Comparing the results obtained by applying batch localization and hierarchical localization, the hierarchical localization introduces a lightly higher localization error and dispersion of the results. This is given in all the descriptors evaluated and is due to failures produced in the rough localization step. Nevertheless, if we focus on the results obtained by using the descriptors \(\mathbf {d}_{fc_6}\) and \(\mathbf {d}_{fc_7}\), they both present a robust behaviour, since their results keep the localization error obtained through batch localization and at the same time, the computing time is substantially decreased. This behaviour is presented for the three illumination conditions evaluated.
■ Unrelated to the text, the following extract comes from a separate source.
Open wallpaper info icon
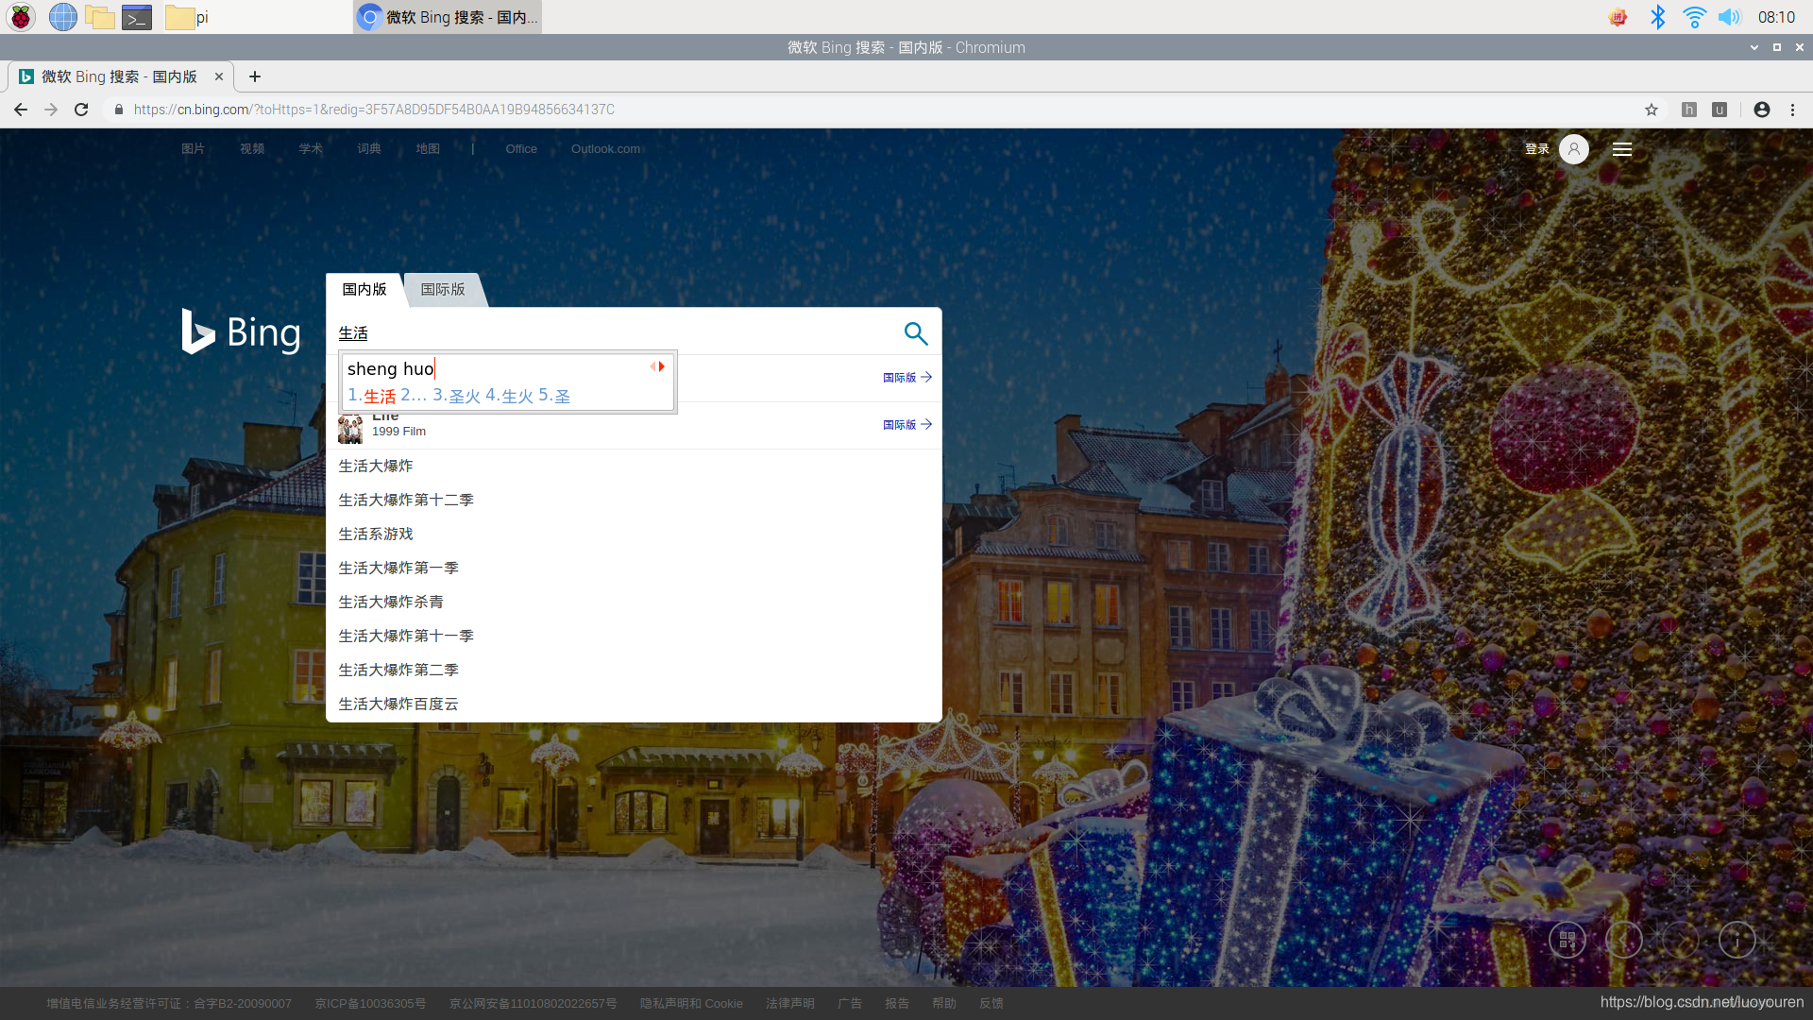Screen dimensions: 1813x1020 pos(1736,940)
As for the localization error increase produced by the CNN wrong classifications, we can check that the CNN is properly trained, since it retrieves the room successfully the 98% of the cases. Nevertheless, observing the graphs from the Fig. 9, extra information from the output layer of the CNN can be used to improve this method. These graphs show a considerably different behaviour of the likelihoods when the CNN succeeds or fails. When the correct rooms is retrieved, the most probable room presents an average likelihood around 98% and the rest of options are under the 2%, whereas when the CNN retrieves a wrong room, the most probable room presents an average likelihood of 74.24% and the following two most likely options are substantially over 2%. Therefore, departing from this analysis, the present work also proposes a novel hierarchical localization method also based on the CNN to solve the rough localization step but considering a threshold value to decide how many rooms are considered in the fine localization step. The whole method consists in the following steps. First, the test image is introduced into the CNN. The classification layer outputs 9 likelihoods related to the nine possible rooms. If the likelihood of the most probable room is higher than the threshold 1, \(th_1\), this room is retrieved; else, all the rooms whose likelihood is higher than the threshold 2, \(th_2\) are retrieved. Afterwards, the fine localization is carried out again through a nearest neighbour search by comparing the holistic descriptor of the test image (obtained from a layer of the CNN) with the set of training descriptors contained in the retrieved rooms.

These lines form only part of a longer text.